La Cassazione chiarisce lo «scopo di lucro»

di Redazione

L a nota sentenza relativa al mondo delle onlus pronunciata recentemente dalle Sezioni unite, e commentata in questa rubrica sullo scorso numero di Vita , oltre ai rilevanti chiarimenti apportati in via generale sugli scopi solidaristici, ha insistito non poco sul principio generale importante per cui il fine di lucro non riguarda mai direttamente l’organizzazione economica dell’apparato dell’ente, nel senso specificato che non ne rappresenta in alcun misura una conseguenza.
C’è fine di lucro, in via sostanziale, solo quando i risultati economici della gestione vengono distribuiti a partecipanti, aderenti, soci o comunque li si voglia chiamare.
La gestione economica di attività prestate, anche se condotte dalle onlus col pagamento di corrispettivi da parte dei beneficiari (cioè, le controparti di ogni risma), è irrilevante fiscalmente (e anche civilisticamente, in verità) se il netto prodotto è reinvestito o devoluto a titolo unilaterale, neanche necessariamente liberale.
Si ha dunque che una vicenda successiva e del tutto indipendente, cioè la distribuzione dell’utile comunque attuata, anche se portata a termine in tempi successivi alla produzione dei risultati, qualifica il soggetto nei termini più generali e assoluti sul piano del lucro.
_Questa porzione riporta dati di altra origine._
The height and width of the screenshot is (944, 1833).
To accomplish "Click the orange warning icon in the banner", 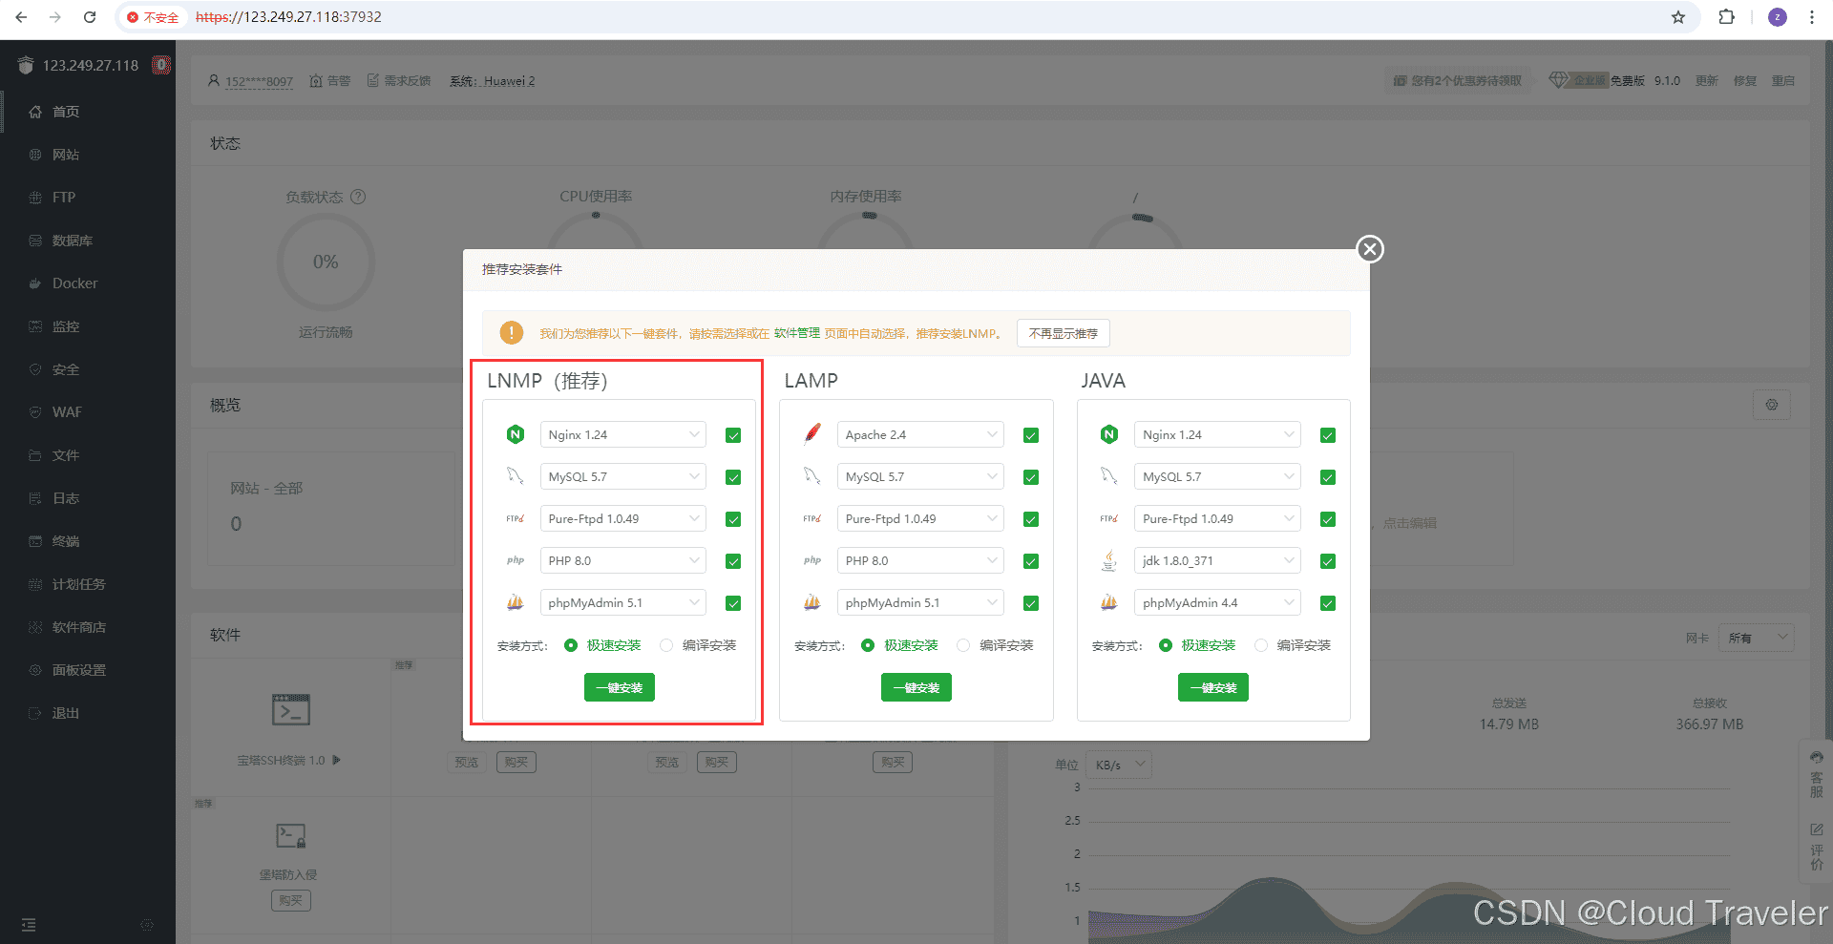I will click(512, 333).
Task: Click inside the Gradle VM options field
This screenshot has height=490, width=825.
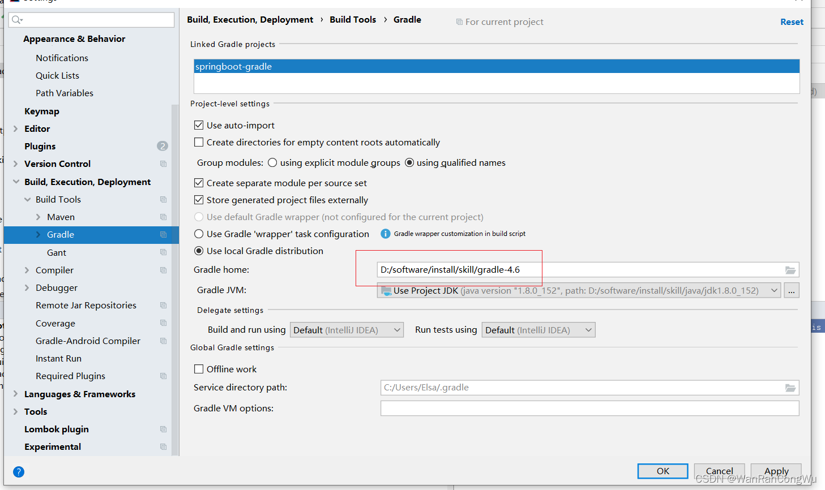Action: click(x=589, y=408)
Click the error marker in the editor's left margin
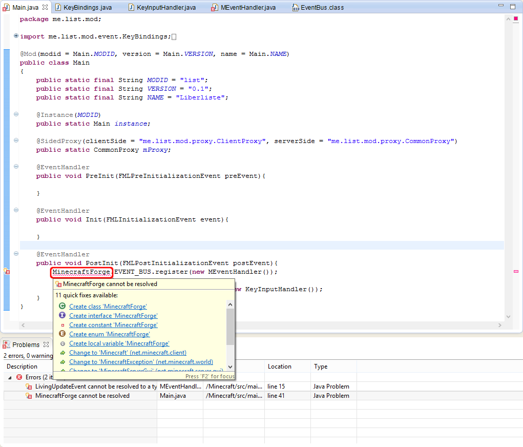The height and width of the screenshot is (447, 523). pos(7,272)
La tesi “timorosa” ingiustificatamente che qualifica la presenza di corrispettivi – che il fisco, oltretutto, individua sempre con interpretazioni severe e talvolta capziose – come sinonimo di lucratività, non ha quindi il minimo fondamento.
Sarebbe bene sapere che questi assiomi siano recepiti, nella pratica dei soggetti, con ogni larghezza perché essi sono, poi, la base di tutte le più esatte interpretazioni da offrire alla tematica, cominciando da quella che vede perfettamente conciliabile la tenuta di un conto economico, o quella di registri di entrate rilevanti per l’Iva, con l’assenza del fine di lucro.
Un’assenza, quindi, che va cercata solo analizzando il rapporto tra risultati di gestione e base sociale, perfettamente compatibile – sembra un paradosso – con lo svolgimento anche prevalente di operazioni commerciali, data la sua indipendenza, non lo si scordi, dalle qualifiche strettamente fiscali di ente commerciale o “non”.
Alla luce di quanto sopra noi crediamo che se non si eliminano questi frequenti equivoci la tematica resterà inopportunamente, e anche infondatamente, troppo controversa e incerta. Condizione, questa, davvero inopportuna, legalmente e politicamente, per la materia stessa.